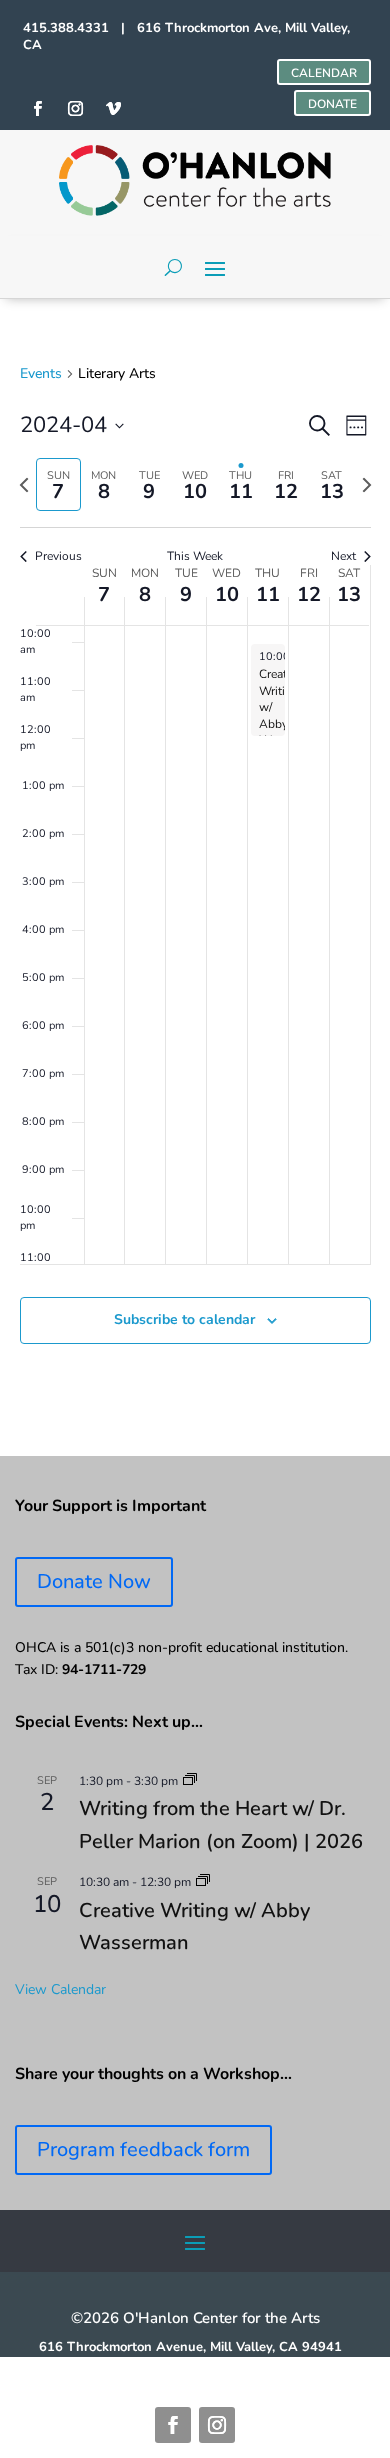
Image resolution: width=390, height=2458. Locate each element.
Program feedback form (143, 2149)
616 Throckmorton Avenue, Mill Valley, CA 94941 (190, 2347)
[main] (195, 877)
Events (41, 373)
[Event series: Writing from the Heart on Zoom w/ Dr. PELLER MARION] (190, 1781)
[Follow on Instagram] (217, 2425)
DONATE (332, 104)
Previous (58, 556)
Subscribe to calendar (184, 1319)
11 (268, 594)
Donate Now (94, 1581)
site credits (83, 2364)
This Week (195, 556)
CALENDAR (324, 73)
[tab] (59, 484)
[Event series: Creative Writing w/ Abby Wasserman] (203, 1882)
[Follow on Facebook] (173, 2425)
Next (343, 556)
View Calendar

==

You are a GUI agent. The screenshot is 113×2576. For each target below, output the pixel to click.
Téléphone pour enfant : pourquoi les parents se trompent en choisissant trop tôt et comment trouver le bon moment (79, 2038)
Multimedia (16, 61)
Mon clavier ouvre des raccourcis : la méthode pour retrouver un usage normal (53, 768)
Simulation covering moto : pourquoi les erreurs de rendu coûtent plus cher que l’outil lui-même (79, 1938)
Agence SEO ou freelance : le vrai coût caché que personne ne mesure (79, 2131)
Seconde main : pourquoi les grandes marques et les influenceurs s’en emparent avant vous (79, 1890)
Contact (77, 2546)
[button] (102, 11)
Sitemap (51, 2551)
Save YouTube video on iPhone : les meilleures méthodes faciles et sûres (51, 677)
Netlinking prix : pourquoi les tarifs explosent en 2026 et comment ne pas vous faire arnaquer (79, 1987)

---

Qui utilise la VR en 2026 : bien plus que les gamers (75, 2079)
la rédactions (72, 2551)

• Problem description: Keep both end lines and retype everything in the records above from the line containing "Image resolution: width=390, height=2458." through the line containing "DONATE (332, 104)", exactly, with nothing else.

• The completed task:
Image resolution: width=390, height=2458. Locate each element.
Program feedback form (143, 2149)
616 Throckmorton Avenue, Mill Valley, CA 94941 (190, 2347)
[main] (195, 877)
Events (41, 373)
[Event series: Writing from the Heart on Zoom w/ Dr. PELLER MARION] (190, 1781)
[Follow on Instagram] (217, 2425)
DONATE (332, 104)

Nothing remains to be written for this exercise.